This study is significant as it provides valuable insights into the latent profile characteristics, transition probabilities, and predictors of IADL in the elderly population in China. We employed a novel approach by categorizing individuals into distinct profiles based on similar response patterns, allowing for a more comprehensive understanding of the heterogeneity within the population. Additionally, the results of LTA modeled the transition probabilities between the four IADL profiles, which contributes to a deeper understanding of IADL dynamics. It is worth noting that the IADL scale itself does not provide more rational cutoff values for reference, which means that traditional methods relying on such cutoffs may not fully capture this complexity. Early identification of the elderly with impaired IADL and the implementation of targeted interventions aimed at preventing deterioration or negative transition in IADL may effectively improve their physical function in the context of the growing aging problem, ultimately facilitating their return to families and society.

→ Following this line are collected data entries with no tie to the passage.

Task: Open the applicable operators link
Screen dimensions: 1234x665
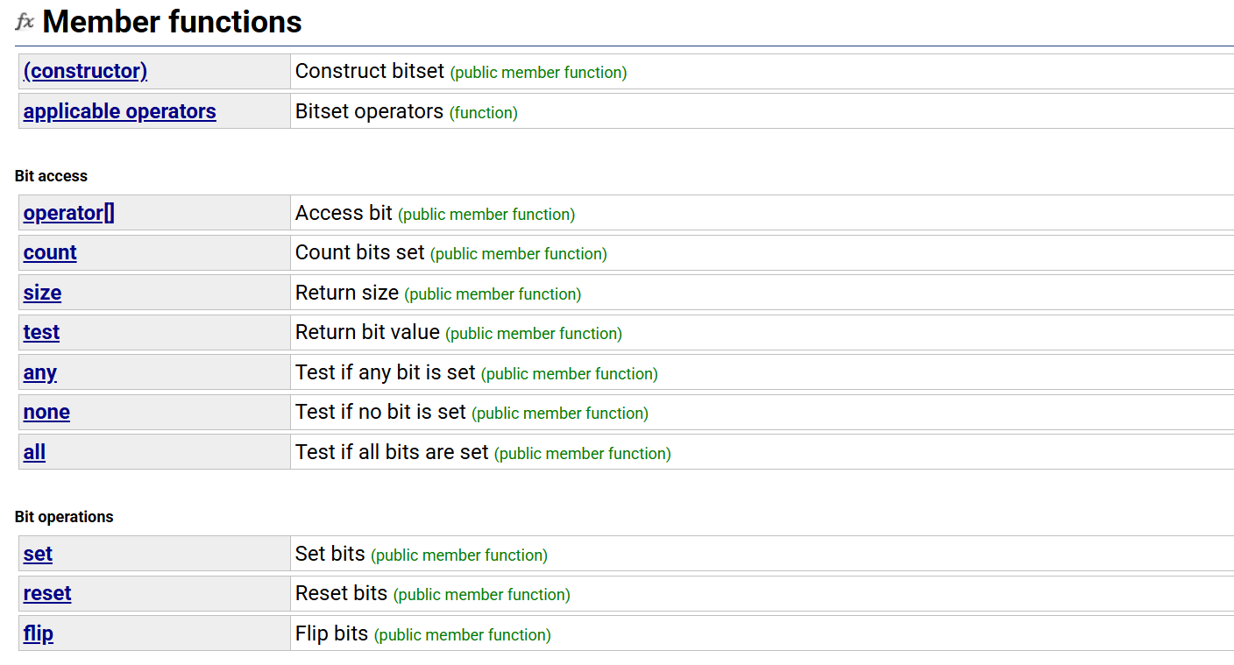Action: pos(119,112)
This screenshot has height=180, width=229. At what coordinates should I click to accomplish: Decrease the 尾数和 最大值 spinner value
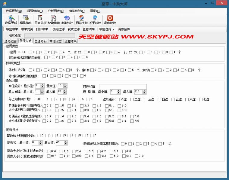[66, 144]
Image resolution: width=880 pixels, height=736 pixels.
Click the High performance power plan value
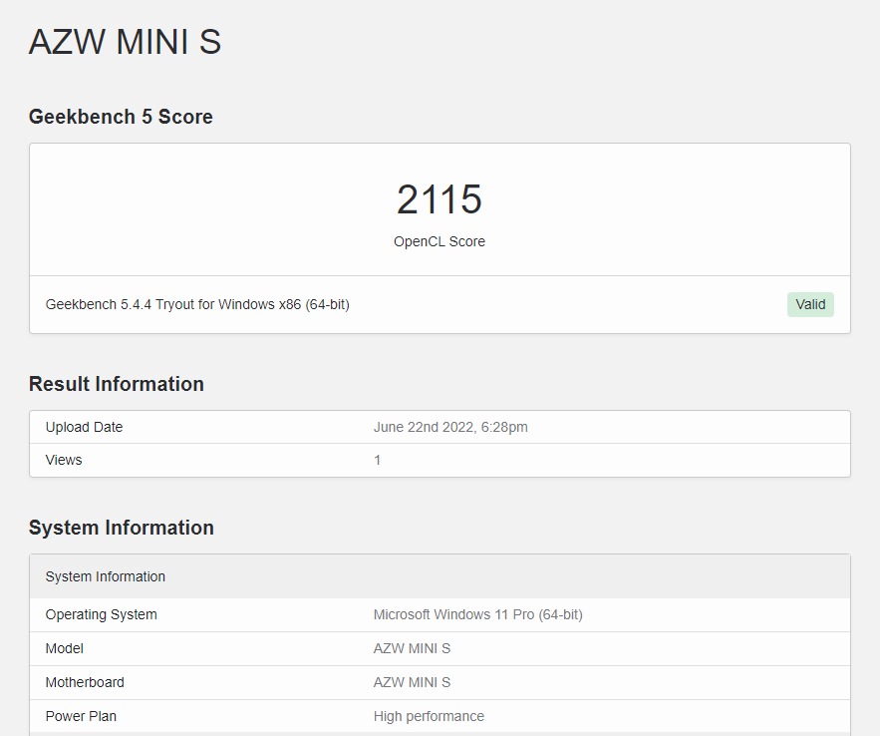(x=429, y=716)
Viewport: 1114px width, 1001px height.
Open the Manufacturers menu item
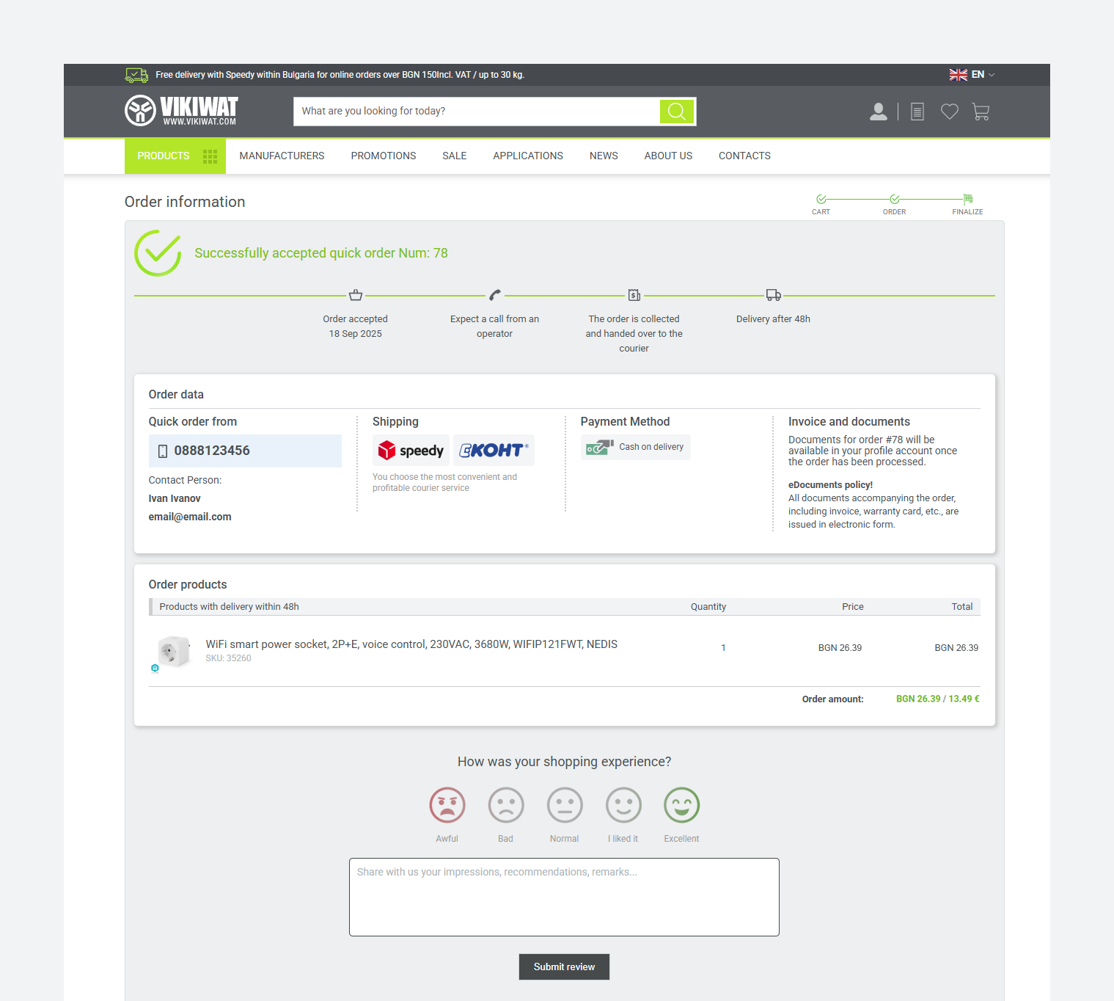(282, 156)
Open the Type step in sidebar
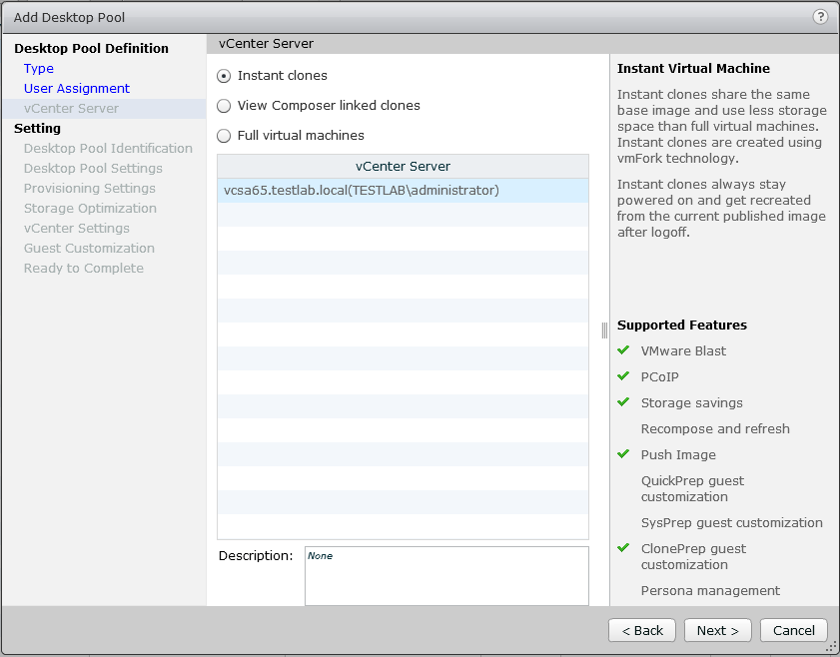 coord(39,69)
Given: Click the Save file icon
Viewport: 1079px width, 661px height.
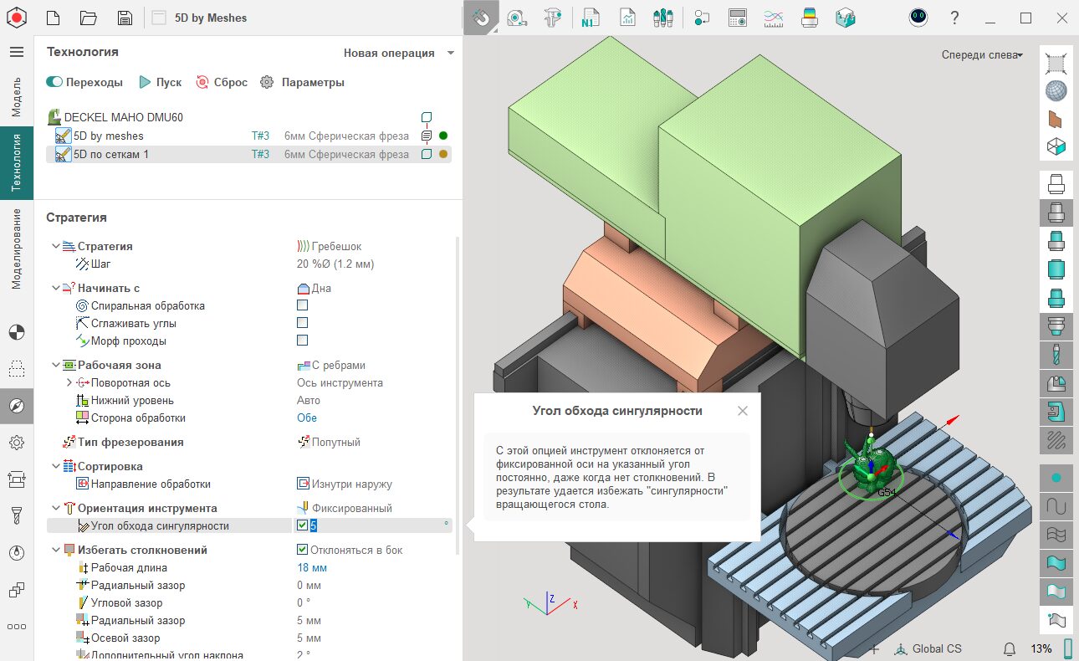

There were several limitations associated with this study. First, it is important to acknowledge the high drop rate observed due to the unfortunate reality that individuals with severe IADL impairments may have passed away during the four-year study period. Additionally, the uneven distribution of included and excluded samples may introduce certain biases. Nevertheless, sensitivity analyses conducted specifically on the surviving elderly individuals showed consistent or similar results with the main results, indicating the stability of the research conclusions. Second, it is worth noting that the reliance on self-assessment within the IADL scale may introduce an inherent self-reporting bias into the data. Third, the observation period was limited to four years based on the available database. Consequently, conducting additional assessments at multiple time points would be beneficial for obtaining a more comprehensive understanding of the dynamic characteristics of IADL transitions among the elderly population. Fourthly, as this study exclusively focused on the elderly in China, caution should be exercised when generalizing these findings to elderly populations in other countries.

Conclusion

In conclusion, this study confirmed the existence of distinct IADL profiles and transition probabilities among the elderly population. The results highlighted the necessity for supportive interventions aimed at fostering family and social reintegration in the context of rapid population aging. Future intervention studies should pay particular attention to vulnerable populations such as women and those with low social participation, as they may be at a higher risk of negative transitions in IADL over time.